The Parliamentary Commissioner for the Environment, Simon Upton, has released a report where he provides his assessment over whether Overseer should be used to regulate farmers with respect to water quality. Mr Upton said New Zealand has a major water quality problem associated with nutrient losses from farms and it was time to open up the software to greater scrutiny, to ensure Overseer’s outputs are reliable. Overseer takes nutrients that are present or introduced to the farm, including nitrogen and phosphorus, models how they are used by plants and animals on the farm, and then estimates how they leave the farm and in what form. Sediment and pathogens, such as E. coli, fall outside the model’s scope. The tool is jointly owned by the Ministry for Primary Industries, AgResearch and The Fertiliser Association of New Zealand (which is a trade body representing the two major manufacturers of superphosphate and nitrogen fertilisers – Ballance Agri-Nutrients and Ravensdown). The report concludes it is possible to deliberately manipulate Overseer outputs, making it look like nitrogen loss had reduced on paper, when in practice it had not.

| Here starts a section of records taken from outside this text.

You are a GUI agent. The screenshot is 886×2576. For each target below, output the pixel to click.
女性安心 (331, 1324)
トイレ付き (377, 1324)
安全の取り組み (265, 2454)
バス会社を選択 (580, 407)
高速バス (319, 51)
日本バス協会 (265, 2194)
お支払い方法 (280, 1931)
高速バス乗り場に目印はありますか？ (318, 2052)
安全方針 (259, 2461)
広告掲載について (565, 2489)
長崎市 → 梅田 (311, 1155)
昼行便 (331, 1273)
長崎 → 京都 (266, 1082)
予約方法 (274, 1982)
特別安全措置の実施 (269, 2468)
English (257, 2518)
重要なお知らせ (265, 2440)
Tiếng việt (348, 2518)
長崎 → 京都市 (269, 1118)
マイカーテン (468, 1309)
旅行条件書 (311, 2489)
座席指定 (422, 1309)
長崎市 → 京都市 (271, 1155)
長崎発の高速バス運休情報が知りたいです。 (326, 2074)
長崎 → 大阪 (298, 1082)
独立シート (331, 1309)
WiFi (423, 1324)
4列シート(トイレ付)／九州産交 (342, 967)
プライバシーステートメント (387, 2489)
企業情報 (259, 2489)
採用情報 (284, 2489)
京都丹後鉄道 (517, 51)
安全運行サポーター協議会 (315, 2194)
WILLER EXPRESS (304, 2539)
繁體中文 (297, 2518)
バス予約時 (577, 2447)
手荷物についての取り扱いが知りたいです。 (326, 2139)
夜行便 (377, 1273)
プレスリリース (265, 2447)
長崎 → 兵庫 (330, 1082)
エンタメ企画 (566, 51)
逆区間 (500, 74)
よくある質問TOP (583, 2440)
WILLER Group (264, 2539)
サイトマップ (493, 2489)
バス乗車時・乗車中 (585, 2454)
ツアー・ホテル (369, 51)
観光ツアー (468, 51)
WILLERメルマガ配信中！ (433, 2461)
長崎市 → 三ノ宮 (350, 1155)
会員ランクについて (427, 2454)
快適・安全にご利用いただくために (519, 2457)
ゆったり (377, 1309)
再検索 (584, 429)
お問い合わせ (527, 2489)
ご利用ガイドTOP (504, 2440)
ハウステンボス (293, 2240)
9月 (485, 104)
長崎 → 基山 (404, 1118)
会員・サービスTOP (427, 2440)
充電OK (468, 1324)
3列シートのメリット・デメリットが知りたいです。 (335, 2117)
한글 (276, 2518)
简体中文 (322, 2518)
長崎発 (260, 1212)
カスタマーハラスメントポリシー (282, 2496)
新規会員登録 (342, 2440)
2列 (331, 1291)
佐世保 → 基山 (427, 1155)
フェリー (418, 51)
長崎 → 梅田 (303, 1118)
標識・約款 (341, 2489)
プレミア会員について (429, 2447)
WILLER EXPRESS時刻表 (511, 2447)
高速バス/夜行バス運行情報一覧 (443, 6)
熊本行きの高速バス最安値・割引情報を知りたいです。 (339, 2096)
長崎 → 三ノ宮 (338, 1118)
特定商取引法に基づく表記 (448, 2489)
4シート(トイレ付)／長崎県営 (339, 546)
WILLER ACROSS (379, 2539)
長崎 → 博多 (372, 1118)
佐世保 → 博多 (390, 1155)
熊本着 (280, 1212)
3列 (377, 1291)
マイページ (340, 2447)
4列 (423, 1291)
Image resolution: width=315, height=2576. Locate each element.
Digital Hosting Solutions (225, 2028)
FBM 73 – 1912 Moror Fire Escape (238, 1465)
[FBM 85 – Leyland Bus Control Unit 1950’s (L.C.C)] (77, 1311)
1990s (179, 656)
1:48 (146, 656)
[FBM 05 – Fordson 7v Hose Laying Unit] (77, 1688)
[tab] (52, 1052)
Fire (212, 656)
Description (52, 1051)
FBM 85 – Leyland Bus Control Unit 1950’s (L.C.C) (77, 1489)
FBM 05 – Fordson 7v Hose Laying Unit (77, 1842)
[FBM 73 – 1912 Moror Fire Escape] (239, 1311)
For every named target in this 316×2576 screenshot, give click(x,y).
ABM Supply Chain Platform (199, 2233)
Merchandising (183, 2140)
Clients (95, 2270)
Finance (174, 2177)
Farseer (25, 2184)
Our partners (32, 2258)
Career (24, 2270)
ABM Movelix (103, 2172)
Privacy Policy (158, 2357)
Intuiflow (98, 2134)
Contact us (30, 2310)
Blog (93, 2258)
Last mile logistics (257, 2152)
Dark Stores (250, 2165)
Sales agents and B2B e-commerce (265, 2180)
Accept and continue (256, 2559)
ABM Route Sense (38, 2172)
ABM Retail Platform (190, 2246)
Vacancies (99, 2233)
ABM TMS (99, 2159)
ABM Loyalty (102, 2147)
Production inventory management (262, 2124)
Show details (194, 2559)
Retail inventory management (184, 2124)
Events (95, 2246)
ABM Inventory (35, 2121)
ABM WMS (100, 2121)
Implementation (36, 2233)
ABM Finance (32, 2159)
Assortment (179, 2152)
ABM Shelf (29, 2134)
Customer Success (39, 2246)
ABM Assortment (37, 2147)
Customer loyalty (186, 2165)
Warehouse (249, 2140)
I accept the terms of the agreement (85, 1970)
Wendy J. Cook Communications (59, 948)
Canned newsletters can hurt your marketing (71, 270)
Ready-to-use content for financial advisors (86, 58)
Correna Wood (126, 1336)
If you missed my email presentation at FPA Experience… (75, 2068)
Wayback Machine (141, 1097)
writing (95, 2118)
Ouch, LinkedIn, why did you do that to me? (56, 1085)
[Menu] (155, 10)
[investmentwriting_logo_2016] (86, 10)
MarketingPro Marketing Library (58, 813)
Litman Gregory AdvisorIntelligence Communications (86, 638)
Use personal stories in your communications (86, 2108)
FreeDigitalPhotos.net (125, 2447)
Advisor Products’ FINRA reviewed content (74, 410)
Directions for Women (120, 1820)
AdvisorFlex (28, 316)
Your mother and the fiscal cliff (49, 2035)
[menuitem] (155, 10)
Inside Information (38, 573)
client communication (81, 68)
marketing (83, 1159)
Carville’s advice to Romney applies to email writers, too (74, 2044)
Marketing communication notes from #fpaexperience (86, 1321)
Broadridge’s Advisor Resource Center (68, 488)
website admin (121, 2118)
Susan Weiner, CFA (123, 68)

There are also problems when the software is updated as this can change outputs and render some farms non-compliant, when in fact the practices on the farm had not changed at all. The report makes ten recommendations, including providing greater transparency around how the model works and aligning its ownership, governance and funding arrangements with the transparency required for it to be used as a regulatory tool. He said there also needs to be official guidance on how Overseer should be used by regional councils.